Description of the task: Starting at the top of the entries below, set down every line exactly, please, until you reach the line with "Follow on Instagram (38, 2393)", which is included too.

Saved entries:

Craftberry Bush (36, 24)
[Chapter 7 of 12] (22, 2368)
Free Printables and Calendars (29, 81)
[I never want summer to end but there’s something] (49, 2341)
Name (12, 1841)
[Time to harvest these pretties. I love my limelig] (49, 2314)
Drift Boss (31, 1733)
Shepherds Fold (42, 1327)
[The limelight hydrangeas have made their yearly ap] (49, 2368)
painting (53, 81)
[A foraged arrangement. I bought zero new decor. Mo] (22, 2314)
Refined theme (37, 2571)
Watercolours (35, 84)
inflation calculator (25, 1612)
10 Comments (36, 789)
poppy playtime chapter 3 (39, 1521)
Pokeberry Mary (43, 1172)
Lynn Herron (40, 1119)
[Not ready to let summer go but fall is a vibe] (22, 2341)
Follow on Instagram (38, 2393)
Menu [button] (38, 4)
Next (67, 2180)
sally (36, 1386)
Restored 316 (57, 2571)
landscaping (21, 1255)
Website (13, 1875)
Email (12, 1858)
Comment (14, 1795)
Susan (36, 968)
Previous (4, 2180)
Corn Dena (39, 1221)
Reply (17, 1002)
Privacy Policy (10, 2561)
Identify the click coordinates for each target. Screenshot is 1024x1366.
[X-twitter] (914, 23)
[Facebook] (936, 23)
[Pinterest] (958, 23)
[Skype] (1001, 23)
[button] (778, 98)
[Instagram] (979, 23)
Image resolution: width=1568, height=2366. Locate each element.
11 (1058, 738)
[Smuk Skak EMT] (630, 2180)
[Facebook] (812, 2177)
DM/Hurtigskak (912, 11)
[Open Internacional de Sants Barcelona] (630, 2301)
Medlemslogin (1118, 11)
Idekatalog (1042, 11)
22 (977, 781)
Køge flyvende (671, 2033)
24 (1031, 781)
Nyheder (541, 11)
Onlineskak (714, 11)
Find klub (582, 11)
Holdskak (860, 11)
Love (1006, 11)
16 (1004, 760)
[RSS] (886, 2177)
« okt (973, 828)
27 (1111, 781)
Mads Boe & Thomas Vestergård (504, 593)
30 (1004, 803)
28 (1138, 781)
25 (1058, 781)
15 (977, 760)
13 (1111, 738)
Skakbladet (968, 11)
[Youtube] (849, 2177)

Response box:
Craftberry Bush (36, 24)
[Chapter 7 of 12] (22, 2368)
Free Printables and Calendars (29, 81)
[I never want summer to end but there’s something] (49, 2341)
Name (12, 1841)
[Time to harvest these pretties. I love my limelig] (49, 2314)
Drift Boss (31, 1733)
Shepherds Fold (42, 1327)
[The limelight hydrangeas have made their yearly ap] (49, 2368)
painting (53, 81)
[A foraged arrangement. I bought zero new decor. Mo] (22, 2314)
Refined theme (37, 2571)
Watercolours (35, 84)
inflation calculator (25, 1612)
10 Comments (36, 789)
poppy playtime chapter 3 (39, 1521)
Pokeberry Mary (43, 1172)
Lynn Herron (40, 1119)
[Not ready to let summer go but fall is a vibe] (22, 2341)
Follow on Instagram (38, 2393)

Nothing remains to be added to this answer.